- Reviewed Version (pdf): https://openreview.net/references/pdf?id=2hmU2Q1m2p
- Abstract: We present BasisNet which combines recent advancements in efficient neural network architectures, conditional computation, and early termination in a simple new form. Our approach uses a lightweight model to preview an image and generate input-dependent combination coefficients, which are later used to control the synthesis of a specialist model for making more accurate final prediction. The two-stage model synthesis strategy can be used with any network architectures and both stages can be jointly trained end to end.
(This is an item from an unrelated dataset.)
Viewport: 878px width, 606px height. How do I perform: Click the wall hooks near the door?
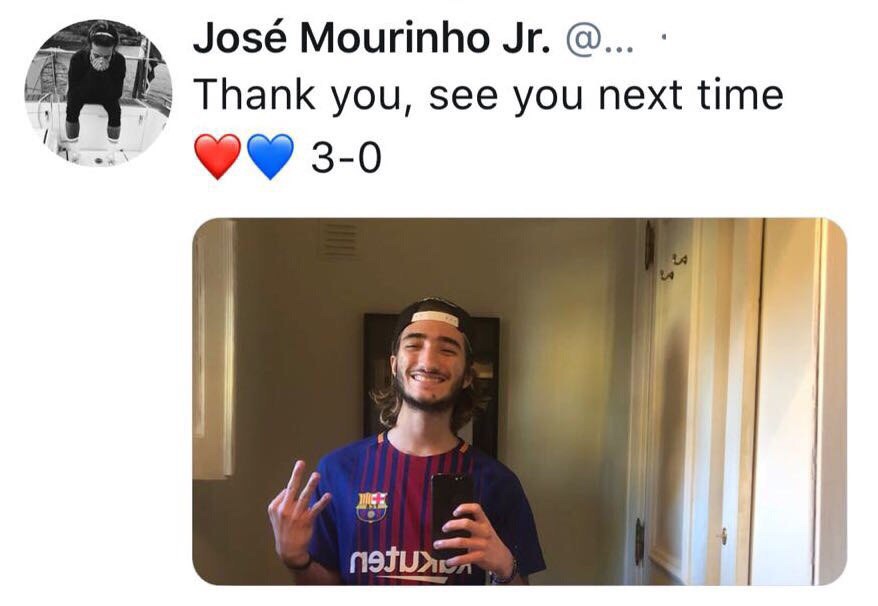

We validated BasisNet on ImageNet classification with MobileNets as backbone, and demonstrated clear advantage on accuracy-efficiency trade-off over strong baselines such as EfficientNet (Tan & Le, 2019), FBNetV3 (Dai et al., 2020) and OFA (Cai et al., 2019). Specifically, BasisNet-MobileNetV3 obtained 80.3% top-1 accuracy with only 290M Multiply-Add operations (MAdds), halving the computational cost of previous state-of-the-art without sacrificing accuracy. Besides, since the first-stage lightweight model can independently make predictions, inference can be terminated early if the prediction is sufficiently confident. With early termination, the average cost can be further reduced to 198M MAdds while maintaining accuracy of 80.0%.
- Code Of Ethics: I acknowledge that I and all co-authors of this work have read and commit to adhering to the ICLR Code of Ethics
- One-sentence Summary: Use two-stage model synthesis to generate input-dependent specialist model for making more accurate predictions on given inputs.